Thunder Butte

October 31, 2010

Halloween Trickery on the Prairie

Halloween historically has been more about tricks and pranks than about treats. Just imagine what it must have been like in days past when outhouse tipping was a common Halloween prank in the West River country. Envision stumbling out of your house or ranch shack late at night to use the john and to find the whole affair knocked over. If you were desperate, I imagine you would have just improvised, but with considerable aggravation.

My Dad doesn’t remember much about Halloween from the days when he lived around Thunder Butte. By the time he got to high school in Lemmon, it was – you guessed it – outhouse tipping that marked the haunted holiday.

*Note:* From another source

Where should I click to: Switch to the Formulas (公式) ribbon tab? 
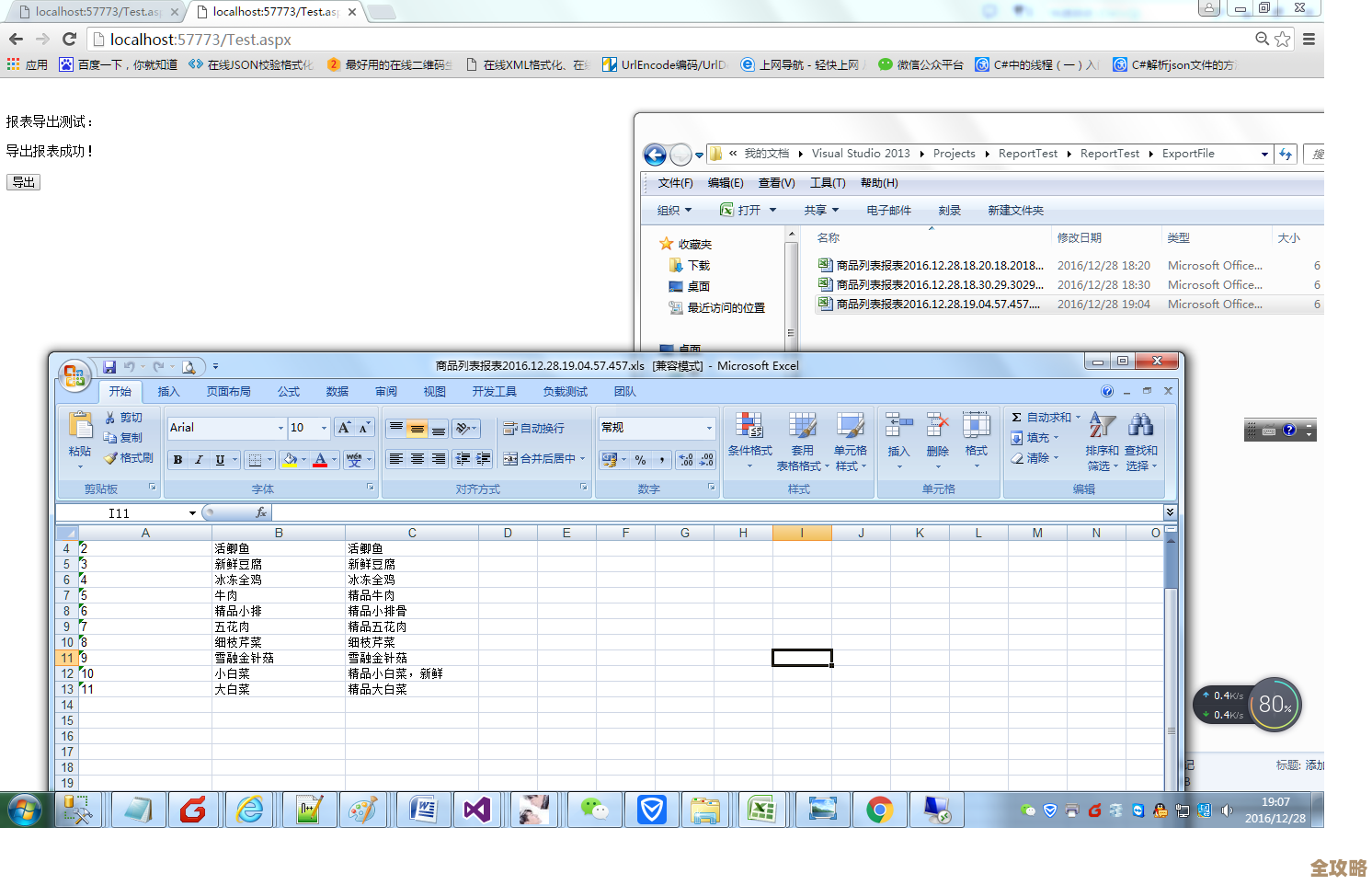(289, 392)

Lucia Callis reported in Faith Country Heritage: 1910-1985 that:

“Halloween was a special time for little kids. We didn't do "trick or treat", but tried to scare elders with our jack-o-lanterns, and stay away from the big boys who were busy pushing over outhouses, and I think there was a buggy on the schoolhouse one year. I clearly remember one time when one was put right at the front door of the bank, with a sign "Make deposits here." My dad was furious, but mother thought it was very funny.”

But, there were a few other pranks played in times gone buy. In a poem published in 1917, W. E. Brown of Meade County recalls overturning board walks, the kind used for sidewalks in the old towns out on the prairie. Another Faith correspondent recalls soaping the variety store windows on Halloween as a prank.

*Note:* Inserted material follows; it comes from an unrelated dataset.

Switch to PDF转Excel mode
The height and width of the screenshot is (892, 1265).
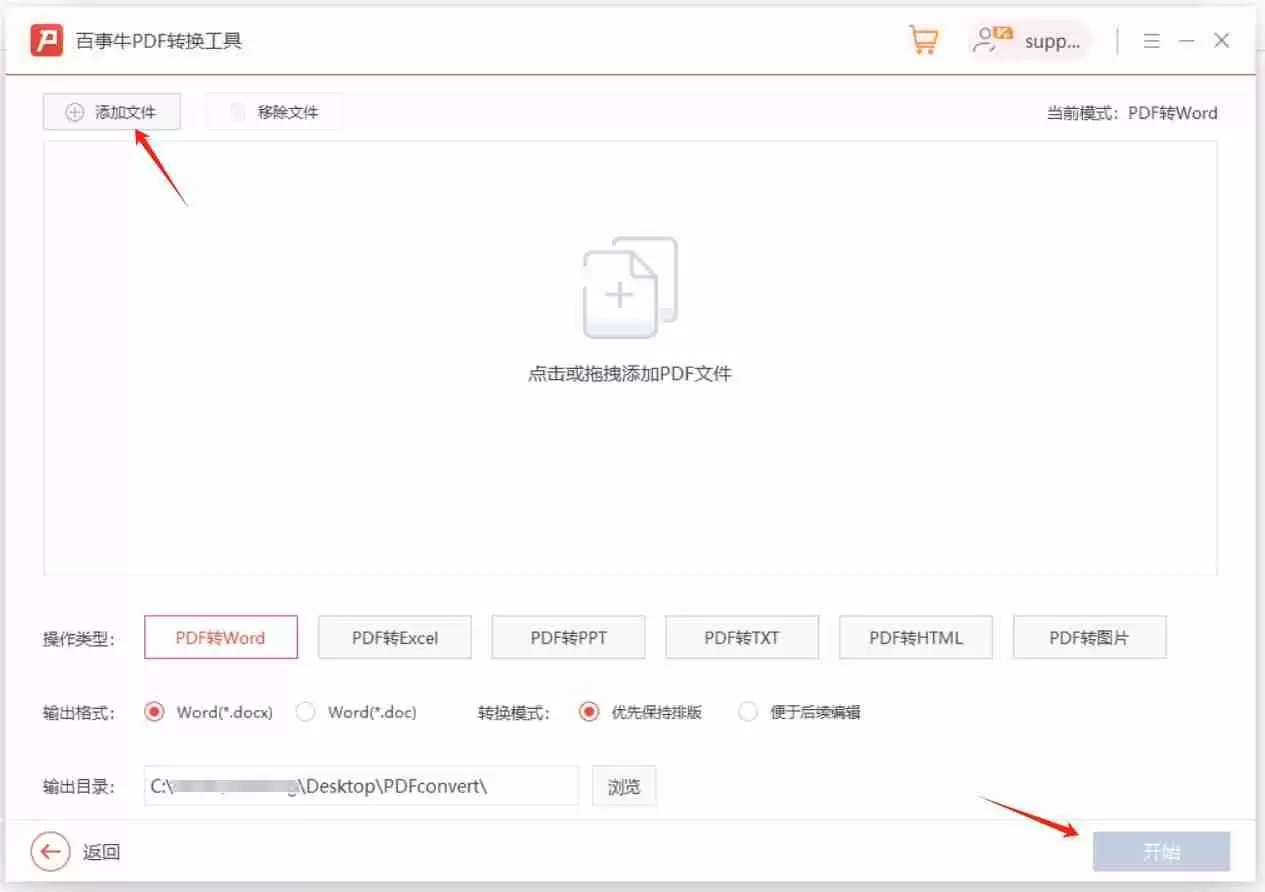pos(394,637)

In more recent times, as trick-or-treating has come into vogue, it isn’t always just the kids playing the tricks. Sometimes, for example, the weather can leave trickery and treachery for those wanting to venture out on Halloween night. Stu Surma mentions that sometime in the 1990’s, it snowed a couple of days before Halloween when he was living in Isabel. He plowed the 14 inches of snow, but there were huge windrows – piles of snow – left across people’s driveways that the little kids had trouble scaling as they attempted to go trick-or-treating that Halloween night.

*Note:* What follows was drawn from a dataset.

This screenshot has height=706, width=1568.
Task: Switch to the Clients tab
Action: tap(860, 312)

Adults also get a kick out of playing tricks on the little ones on Halloween night. Stu says that Helen Brinkman was a long-time teacher in Isabel, northeast of Thunder Butte. Her house “was always a stop for the trick or treaters because being a grade school teacher everyone knew and liked her! It was cold one Halloween evening, so I was driving my two girls around to trick or treat. When we drove up to Helen's house there was a stuffed witch seated in a lawn chair all slumped over.” When Stu’s kids rang the doorbell, the witch straightened and said in her best “witchy” voice – “Can I help you?” It was Helen all dressed up as the witch – and that was plenty scary for a Halloween night on the prairie.